From life’s daily inconveniences to situations that feel out of control, our stress hormones activate resulting in overwhelming emotions that cause panic, exhaustion, and unhappiness. We also feel the physical manifestation of stress with a quickened pulse, shortness of breath and high blood pressure. More than just an emotional or physical feeling of discomfort, though, stress has larger consequences on your health and overall well-being.
Here’s How It Works
The hormones cortisol and adrenaline are released into your system in “fight or flight” moments of high stress. While these hormones and your stress response are designed to be self-limiting and return to their normal levels once the incident subsides, chronic stress can disrupt your entire body’s processes, according to the Mayo Clinic.
Chronic stress puts you at an increased risk of anxiety, depression, digestive problems, heart disease, sleep problems, weight gain and memory and concentration impairment.

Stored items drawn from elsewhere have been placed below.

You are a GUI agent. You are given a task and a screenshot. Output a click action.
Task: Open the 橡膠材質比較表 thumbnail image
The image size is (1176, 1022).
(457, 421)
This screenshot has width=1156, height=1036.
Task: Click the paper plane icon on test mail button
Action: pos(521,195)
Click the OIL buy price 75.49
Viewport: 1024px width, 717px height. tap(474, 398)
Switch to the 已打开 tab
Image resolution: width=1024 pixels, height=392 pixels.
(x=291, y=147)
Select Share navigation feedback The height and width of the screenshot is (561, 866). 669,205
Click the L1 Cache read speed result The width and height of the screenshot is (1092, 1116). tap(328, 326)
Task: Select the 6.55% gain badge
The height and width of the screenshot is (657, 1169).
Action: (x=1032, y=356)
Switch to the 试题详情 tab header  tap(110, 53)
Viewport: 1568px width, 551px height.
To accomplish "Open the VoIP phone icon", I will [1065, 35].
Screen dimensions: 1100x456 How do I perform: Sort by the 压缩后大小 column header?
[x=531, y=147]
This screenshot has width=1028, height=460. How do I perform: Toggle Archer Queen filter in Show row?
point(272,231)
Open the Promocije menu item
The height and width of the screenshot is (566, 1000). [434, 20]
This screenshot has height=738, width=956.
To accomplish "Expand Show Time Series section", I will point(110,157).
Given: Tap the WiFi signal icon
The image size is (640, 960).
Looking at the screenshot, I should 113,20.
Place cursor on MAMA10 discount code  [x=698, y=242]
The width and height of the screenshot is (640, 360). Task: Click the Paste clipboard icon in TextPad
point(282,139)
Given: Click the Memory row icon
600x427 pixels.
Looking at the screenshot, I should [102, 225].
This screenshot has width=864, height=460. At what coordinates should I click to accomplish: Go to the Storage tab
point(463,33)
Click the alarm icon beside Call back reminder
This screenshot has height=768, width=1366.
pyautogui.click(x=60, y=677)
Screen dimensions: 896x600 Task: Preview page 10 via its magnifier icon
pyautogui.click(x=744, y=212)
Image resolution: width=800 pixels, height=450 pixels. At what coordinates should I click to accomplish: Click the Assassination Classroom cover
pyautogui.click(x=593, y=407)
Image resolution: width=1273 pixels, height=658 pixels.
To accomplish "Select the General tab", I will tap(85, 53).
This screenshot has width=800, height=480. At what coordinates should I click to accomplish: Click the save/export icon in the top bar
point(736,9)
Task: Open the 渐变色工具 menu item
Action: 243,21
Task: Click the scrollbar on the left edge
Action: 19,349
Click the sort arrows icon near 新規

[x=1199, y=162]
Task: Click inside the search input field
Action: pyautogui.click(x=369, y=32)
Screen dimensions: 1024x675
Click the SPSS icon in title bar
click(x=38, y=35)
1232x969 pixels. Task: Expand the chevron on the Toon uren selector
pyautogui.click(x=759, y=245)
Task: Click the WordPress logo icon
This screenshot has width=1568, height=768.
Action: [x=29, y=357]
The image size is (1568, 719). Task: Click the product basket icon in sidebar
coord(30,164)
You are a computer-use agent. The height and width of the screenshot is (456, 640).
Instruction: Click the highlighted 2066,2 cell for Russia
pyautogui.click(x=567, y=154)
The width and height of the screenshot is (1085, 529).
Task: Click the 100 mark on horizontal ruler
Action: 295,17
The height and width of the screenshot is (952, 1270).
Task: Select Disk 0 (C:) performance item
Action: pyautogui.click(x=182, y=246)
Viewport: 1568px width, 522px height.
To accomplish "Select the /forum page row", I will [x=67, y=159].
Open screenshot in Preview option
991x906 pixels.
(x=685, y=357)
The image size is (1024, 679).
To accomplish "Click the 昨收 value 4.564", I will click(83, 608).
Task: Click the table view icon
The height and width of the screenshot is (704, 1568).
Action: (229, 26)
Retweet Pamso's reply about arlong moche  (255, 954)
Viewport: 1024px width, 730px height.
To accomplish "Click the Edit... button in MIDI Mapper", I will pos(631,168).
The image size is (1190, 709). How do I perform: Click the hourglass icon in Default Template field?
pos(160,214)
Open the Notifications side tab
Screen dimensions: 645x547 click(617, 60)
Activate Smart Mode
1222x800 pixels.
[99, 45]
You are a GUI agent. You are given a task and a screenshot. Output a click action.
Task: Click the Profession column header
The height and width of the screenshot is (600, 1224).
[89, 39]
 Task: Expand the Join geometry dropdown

Everyone’s threshold for stress is different and this is attributed to your unique genetic makeup, as well as to your personal life experiences. This is why some people project a calm, cool and collected vibe most of the time while other’s response to stress is hair trigger.
How To Manage Stress
While stress is a fact of life, how you handle it is mutable. It might sound overly simplistic, but eating healthy, working out regularly and getting plenty of sleep is the best way to approach stress from a healthy place. You can also practice relaxation techniques, breathing exercises or meditation. Yoga is a perfect stress-fighting exercise to incorporate into your routine.
It’s also important to maintain perspective, nurture a healthy sense of humor and turn to friends for support. Still, there are times when life’s stressors can feel too much to handle. This is when turning to professional counseling can also prove beneficial. It will be well worth it to nurture your own personal coping techniques when stress starts to get you down.